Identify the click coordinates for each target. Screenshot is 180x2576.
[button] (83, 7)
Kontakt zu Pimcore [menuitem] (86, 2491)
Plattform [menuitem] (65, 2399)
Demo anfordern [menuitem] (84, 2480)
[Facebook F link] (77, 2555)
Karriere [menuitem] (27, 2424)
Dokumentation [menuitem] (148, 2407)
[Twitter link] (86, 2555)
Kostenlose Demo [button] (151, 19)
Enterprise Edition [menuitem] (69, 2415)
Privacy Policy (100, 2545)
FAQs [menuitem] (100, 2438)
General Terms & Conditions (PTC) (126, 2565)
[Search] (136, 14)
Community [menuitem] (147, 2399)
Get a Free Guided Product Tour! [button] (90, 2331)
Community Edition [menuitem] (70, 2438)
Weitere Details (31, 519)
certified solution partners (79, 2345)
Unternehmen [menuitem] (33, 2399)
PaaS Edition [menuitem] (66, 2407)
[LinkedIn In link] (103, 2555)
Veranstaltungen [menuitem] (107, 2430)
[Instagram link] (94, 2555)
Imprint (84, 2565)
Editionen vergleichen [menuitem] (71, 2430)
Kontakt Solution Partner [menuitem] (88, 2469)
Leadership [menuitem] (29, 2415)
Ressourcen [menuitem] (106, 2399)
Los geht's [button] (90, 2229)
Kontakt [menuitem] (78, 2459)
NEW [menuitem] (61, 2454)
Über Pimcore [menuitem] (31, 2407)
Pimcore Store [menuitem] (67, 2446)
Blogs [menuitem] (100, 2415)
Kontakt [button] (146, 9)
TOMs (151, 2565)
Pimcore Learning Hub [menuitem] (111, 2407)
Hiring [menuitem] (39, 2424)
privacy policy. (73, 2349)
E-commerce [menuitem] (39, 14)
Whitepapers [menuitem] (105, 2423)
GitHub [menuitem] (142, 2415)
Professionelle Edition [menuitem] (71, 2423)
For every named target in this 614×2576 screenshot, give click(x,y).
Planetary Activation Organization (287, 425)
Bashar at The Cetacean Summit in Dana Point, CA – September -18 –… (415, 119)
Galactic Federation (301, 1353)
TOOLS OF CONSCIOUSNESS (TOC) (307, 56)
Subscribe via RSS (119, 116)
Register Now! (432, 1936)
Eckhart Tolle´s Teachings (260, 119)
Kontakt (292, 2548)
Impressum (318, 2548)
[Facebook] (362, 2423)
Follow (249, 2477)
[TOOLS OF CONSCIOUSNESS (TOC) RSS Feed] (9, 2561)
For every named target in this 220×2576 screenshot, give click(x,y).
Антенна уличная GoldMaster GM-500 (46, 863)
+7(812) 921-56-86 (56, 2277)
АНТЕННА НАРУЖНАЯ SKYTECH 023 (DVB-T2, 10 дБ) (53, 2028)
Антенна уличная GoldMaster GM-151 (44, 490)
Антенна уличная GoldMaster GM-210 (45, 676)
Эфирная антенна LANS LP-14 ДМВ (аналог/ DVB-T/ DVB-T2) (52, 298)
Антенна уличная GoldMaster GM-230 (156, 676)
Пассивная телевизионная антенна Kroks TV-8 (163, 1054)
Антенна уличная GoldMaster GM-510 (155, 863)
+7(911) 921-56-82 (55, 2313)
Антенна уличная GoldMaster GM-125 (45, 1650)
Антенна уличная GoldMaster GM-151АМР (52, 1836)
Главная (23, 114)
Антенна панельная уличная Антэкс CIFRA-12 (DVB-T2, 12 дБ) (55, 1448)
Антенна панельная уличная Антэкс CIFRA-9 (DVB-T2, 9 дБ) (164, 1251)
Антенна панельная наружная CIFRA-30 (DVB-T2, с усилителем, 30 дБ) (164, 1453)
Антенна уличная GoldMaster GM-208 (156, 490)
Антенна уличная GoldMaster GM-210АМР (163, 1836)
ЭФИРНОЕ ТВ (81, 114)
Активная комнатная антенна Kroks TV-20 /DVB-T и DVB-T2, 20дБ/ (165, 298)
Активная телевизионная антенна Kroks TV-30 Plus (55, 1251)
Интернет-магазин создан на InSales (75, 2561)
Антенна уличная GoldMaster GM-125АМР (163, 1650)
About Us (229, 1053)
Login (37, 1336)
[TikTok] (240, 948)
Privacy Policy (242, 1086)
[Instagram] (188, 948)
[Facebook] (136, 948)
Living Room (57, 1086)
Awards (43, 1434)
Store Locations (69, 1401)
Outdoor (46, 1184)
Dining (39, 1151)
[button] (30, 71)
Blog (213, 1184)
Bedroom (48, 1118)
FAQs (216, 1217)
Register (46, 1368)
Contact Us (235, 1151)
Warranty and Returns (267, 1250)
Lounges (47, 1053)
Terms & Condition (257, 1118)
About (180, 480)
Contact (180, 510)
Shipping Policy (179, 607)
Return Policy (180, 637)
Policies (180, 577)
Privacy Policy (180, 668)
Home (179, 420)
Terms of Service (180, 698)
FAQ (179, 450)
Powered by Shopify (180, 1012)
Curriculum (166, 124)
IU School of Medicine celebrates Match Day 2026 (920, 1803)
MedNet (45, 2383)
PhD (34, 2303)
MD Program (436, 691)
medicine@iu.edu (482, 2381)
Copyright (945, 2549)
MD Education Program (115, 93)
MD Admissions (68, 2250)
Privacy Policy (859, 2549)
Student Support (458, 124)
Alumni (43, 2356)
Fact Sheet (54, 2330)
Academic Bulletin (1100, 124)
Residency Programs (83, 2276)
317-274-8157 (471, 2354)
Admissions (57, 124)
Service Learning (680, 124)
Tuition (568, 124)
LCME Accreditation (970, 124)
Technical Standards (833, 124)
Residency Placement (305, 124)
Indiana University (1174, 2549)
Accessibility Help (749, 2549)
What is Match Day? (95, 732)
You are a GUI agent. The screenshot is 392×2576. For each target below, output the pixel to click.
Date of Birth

Work task >> With nothing added or dropped, write out the listing again.

Exercise answer >>
Identify the click coordinates for each target. Screenshot is 180x2576.
[button] (83, 7)
Kontakt zu Pimcore [menuitem] (86, 2491)
Plattform [menuitem] (65, 2399)
Demo anfordern [menuitem] (84, 2480)
[Facebook F link] (77, 2555)
Karriere [menuitem] (27, 2424)
Dokumentation [menuitem] (148, 2407)
[Twitter link] (86, 2555)
Kostenlose Demo [button] (151, 19)
Enterprise Edition [menuitem] (69, 2415)
Privacy Policy (100, 2545)
FAQs [menuitem] (100, 2438)
General Terms & Conditions (PTC) (126, 2565)
[Search] (136, 14)
Community [menuitem] (147, 2399)
Get a Free Guided Product Tour! [button] (90, 2331)
Community Edition [menuitem] (70, 2438)
Weitere Details (31, 519)
certified solution partners (79, 2345)
Unternehmen [menuitem] (33, 2399)
PaaS Edition [menuitem] (66, 2407)
[LinkedIn In link] (103, 2555)
Veranstaltungen [menuitem] (107, 2430)
[Instagram link] (94, 2555)
Imprint (84, 2565)
Editionen vergleichen [menuitem] (71, 2430)
Kontakt Solution Partner [menuitem] (88, 2469)
Leadership [menuitem] (29, 2415)
Ressourcen [menuitem] (106, 2399)
Los geht's [button] (90, 2229)
Kontakt [menuitem] (78, 2459)
NEW [menuitem] (61, 2454)
Über Pimcore [menuitem] (31, 2407)
Pimcore Store [menuitem] (67, 2446)
Blogs [menuitem] (100, 2415)
Kontakt [button] (146, 9)
TOMs (151, 2565)
Pimcore Learning Hub [menuitem] (111, 2407)
Hiring [menuitem] (39, 2424)
privacy policy. (73, 2349)
E-commerce [menuitem] (39, 14)
Whitepapers [menuitem] (105, 2423)
GitHub [menuitem] (142, 2415)
Professionelle Edition [menuitem] (71, 2423)
For every named target in this 614×2576 screenshot, give click(x,y).
Planetary Activation Organization (287, 425)
Bashar at The Cetacean Summit in Dana Point, CA – September -18 –… (415, 119)
Galactic Federation (301, 1353)
TOOLS OF CONSCIOUSNESS (TOC) (307, 56)
Subscribe via RSS (119, 116)
Register Now! (432, 1936)
Eckhart Tolle´s Teachings (260, 119)
Kontakt (292, 2548)
Impressum (318, 2548)
[Facebook] (362, 2423)
Follow (249, 2477)
[TOOLS OF CONSCIOUSNESS (TOC) RSS Feed] (9, 2561)
For every named target in this 220×2576 screenshot, give click(x,y).
Антенна уличная GoldMaster GM-500 (46, 863)
+7(812) 921-56-86 (56, 2277)
АНТЕННА НАРУЖНАЯ SKYTECH 023 (DVB-T2, 10 дБ) (53, 2028)
Антенна уличная GoldMaster GM-151 (44, 490)
Антенна уличная GoldMaster GM-210 (45, 676)
Эфирная антенна LANS LP-14 ДМВ (аналог/ DVB-T/ DVB-T2) (52, 298)
Антенна уличная GoldMaster GM-230 (156, 676)
Пассивная телевизионная антенна Kroks TV-8 (163, 1054)
Антенна уличная GoldMaster GM-510 (155, 863)
+7(911) 921-56-82 (55, 2313)
Антенна уличная GoldMaster GM-125 (45, 1650)
Антенна уличная GoldMaster GM-151АМР (52, 1836)
Главная (23, 114)
Антенна панельная уличная Антэкс CIFRA-12 (DVB-T2, 12 дБ) (55, 1448)
Антенна панельная уличная Антэкс CIFRA-9 (DVB-T2, 9 дБ) (164, 1251)
Антенна панельная наружная CIFRA-30 (DVB-T2, с усилителем, 30 дБ) (164, 1453)
Антенна уличная GoldMaster GM-208 (156, 490)
Антенна уличная GoldMaster GM-210АМР (163, 1836)
ЭФИРНОЕ ТВ (81, 114)
Активная комнатная антенна Kroks TV-20 /DVB-T и DVB-T2, 20дБ/ (165, 298)
Активная телевизионная антенна Kroks TV-30 Plus (55, 1251)
Интернет-магазин создан на InSales (75, 2561)
Антенна уличная GoldMaster GM-125АМР (163, 1650)
About Us (229, 1053)
Login (37, 1336)
[TikTok] (240, 948)
Privacy Policy (242, 1086)
[Instagram] (188, 948)
[Facebook] (136, 948)
Living Room (57, 1086)
Awards (43, 1434)
Store Locations (69, 1401)
Outdoor (46, 1184)
Dining (39, 1151)
[button] (30, 71)
Blog (213, 1184)
Bedroom (48, 1118)
FAQs (216, 1217)
Register (46, 1368)
Contact Us (235, 1151)
Warranty and Returns (267, 1250)
Lounges (47, 1053)
Terms & Condition (257, 1118)
About (180, 480)
Contact (180, 510)
Shipping Policy (179, 607)
Return Policy (180, 637)
Policies (180, 577)
Privacy Policy (180, 668)
Home (179, 420)
Terms of Service (180, 698)
FAQ (179, 450)
Powered by Shopify (180, 1012)
Curriculum (166, 124)
IU School of Medicine celebrates Match Day 2026 (920, 1803)
MedNet (45, 2383)
PhD (34, 2303)
MD Program (436, 691)
medicine@iu.edu (482, 2381)
Copyright (945, 2549)
MD Education Program (115, 93)
MD Admissions (68, 2250)
Privacy Policy (859, 2549)
Student Support (458, 124)
Alumni (43, 2356)
Fact Sheet (54, 2330)
Academic Bulletin (1100, 124)
Residency Programs (83, 2276)
317-274-8157 (471, 2354)
Admissions (57, 124)
Service Learning (680, 124)
Tuition (568, 124)
LCME Accreditation (970, 124)
Technical Standards (833, 124)
Residency Placement (305, 124)
Indiana University (1174, 2549)
Accessibility Help (749, 2549)
What is Match Day? (95, 732)
You are a GUI agent. The screenshot is 392×2576. For each target below, output the pixel to click.
Date of Birth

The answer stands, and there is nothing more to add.